5. Disabling SID filtering on target domain blue.com

It is the best practice to preserve the user’s access on the source forest once the AD account is migrated to the target forest. This is done by copying the SID from source account to the target account as SID History and it is performed using ADMT migration. SID history can be used for a roaming user profile access, certification authority access, software installation access, and resource access. SID filtering is enabled by default, while configuring the two-way trust between the forests. It also needs to be disabled using the following steps:

• Log into blue domain (bluedc.blue.com) and start the command prompt with run as administrator.
• Only domain administrators or enterprise administrators can modify SID filtering settings. To disable SID filter quarantining for the trusting domain, type a command using the following syntax at a command-prompt:

Netdom trust TrustingDomainName /domain:TrustedDomainName /quarantine:No /usero:domainadministratorAcct /passwordo:domainadminpwd

The following is the command that’s executed on bluedc.blue.com.

Netdom trust green.com /domain:blue /quarantine:No /usero:administrator /passwordo:Password1

The Administrator Command Prompt. (Image Credit: Krishna Kumar)

6. Copying certificate from the blue.com CAS servers to green.com CAS servers

This is only for the lab environment, as the Exchange certificates are issued by a local untrusted CA and cross-forest CAS servers may not be able to establish the TLS connection between the two cross-forest CAS servers and the move-mailbox requests will fail. The following image shows the error snapshot.

Move mailbox request error. (Image Credit: Krishna Kumar)

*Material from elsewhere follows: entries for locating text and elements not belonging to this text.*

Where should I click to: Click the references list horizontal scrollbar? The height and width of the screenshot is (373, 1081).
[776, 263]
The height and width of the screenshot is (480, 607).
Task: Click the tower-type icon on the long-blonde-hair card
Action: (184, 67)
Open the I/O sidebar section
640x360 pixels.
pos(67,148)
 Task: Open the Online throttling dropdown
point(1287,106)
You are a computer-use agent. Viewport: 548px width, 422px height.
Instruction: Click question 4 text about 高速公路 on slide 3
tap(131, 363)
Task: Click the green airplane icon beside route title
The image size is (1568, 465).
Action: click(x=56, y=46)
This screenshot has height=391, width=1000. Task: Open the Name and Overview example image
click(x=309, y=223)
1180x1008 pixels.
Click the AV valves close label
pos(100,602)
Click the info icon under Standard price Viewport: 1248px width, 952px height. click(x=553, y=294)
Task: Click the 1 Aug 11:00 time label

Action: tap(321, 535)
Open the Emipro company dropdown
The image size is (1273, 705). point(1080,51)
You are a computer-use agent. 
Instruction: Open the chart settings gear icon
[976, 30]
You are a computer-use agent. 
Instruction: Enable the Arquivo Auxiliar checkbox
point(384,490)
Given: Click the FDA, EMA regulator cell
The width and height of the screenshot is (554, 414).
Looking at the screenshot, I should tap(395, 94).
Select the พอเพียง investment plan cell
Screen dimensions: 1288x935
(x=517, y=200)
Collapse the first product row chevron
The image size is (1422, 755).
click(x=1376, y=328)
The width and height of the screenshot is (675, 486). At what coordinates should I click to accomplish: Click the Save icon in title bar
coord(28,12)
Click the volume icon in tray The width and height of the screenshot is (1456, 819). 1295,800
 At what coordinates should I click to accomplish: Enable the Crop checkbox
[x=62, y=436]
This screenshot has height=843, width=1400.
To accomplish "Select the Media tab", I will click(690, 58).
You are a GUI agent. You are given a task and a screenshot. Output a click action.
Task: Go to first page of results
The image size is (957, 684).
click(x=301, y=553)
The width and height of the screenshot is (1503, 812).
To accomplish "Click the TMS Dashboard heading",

Hence, copy the root certificate and Exchange certificate from greenexch.green.com (CAS) to the blueexch.blue.com (CAS) server’s ‘Trusted Root Certification Authorities’ container with the following steps:

• Log into greenexch.green.com
• Click Start, type mmc in the Search programs and files box, and then press ENTER.
• On the File menu, click Add/Remove Snap-in.
• Under Available snap-ins, double-click Certificates.
• Select Computer account, and then click Next.
• Click Local computer, and then click Finish.
• Expand the certificates and ‘Trusted Root Certificate’ container and select the mail.green.com certificate and right click and export.

Exporting certificate in the console. (Image Credit: Krishna Kumar)

• Click Next on the Welcome screen
• Select ‘Yes, export the private key’, and click Next.

The Certificate Export Wizard (Image Credit: Krishna Kumar)

• Select ‘Include all certificates in the certification path if possible’ and ‘Export all the extended properties’, and click Next.

Choosing the file format in the Certificate Export Wizard. (Image Credit: Krishna Kumar)

• At the password page, enter the password and confirm with the password.

Choosing and confirming password in the Certificate Export Wizard. (Image Credit: Krishna Kumar)

• Specify the path to save the .pfx file and then click ‘Next’.
• Click on ‘Finish’ to complete the Certificate Export Wizard.
• Copy the Greencert.pfx file to the blueexch.blue.com, c:\temp folder.
• Log into blueexch.blue.com to import the certificate.
• Add the Certificates snap-in to an MMC for a local computer account using steps two through five above.
• Expand the Certificate -> Trusted Root Certificate -> certificate -> right click -> All Task -> Import

Importing a certificate. (Image Credit: Krishna Kumar)

• Specify the file path to import(c:\temp\Greencert.pfx), and click ‘Next’.
• Input the password that was used during the export process and select ‘Mark this key as exportable’ and ‘include all extended properties’, and click ‘Next’.

Importing a certificate with the Certificate Import Wizard. (Image Credit: Krishna Kumar)

• Click ‘Next’ and finish the Certificate Import Wizard.

Most of the steps for copying the certificate from the blue.com CAS servers to green.com CAS servers may not be required in a production environment, as the CAS servers will have certificate from external trusted root Certificate Authority.

With this, we have prepared both the Exchange forest blue.com and green.com, where they are ready for migration of users. In the next and the final part of the article series, we will use our custom script to migrate the users from green.com to blue.com.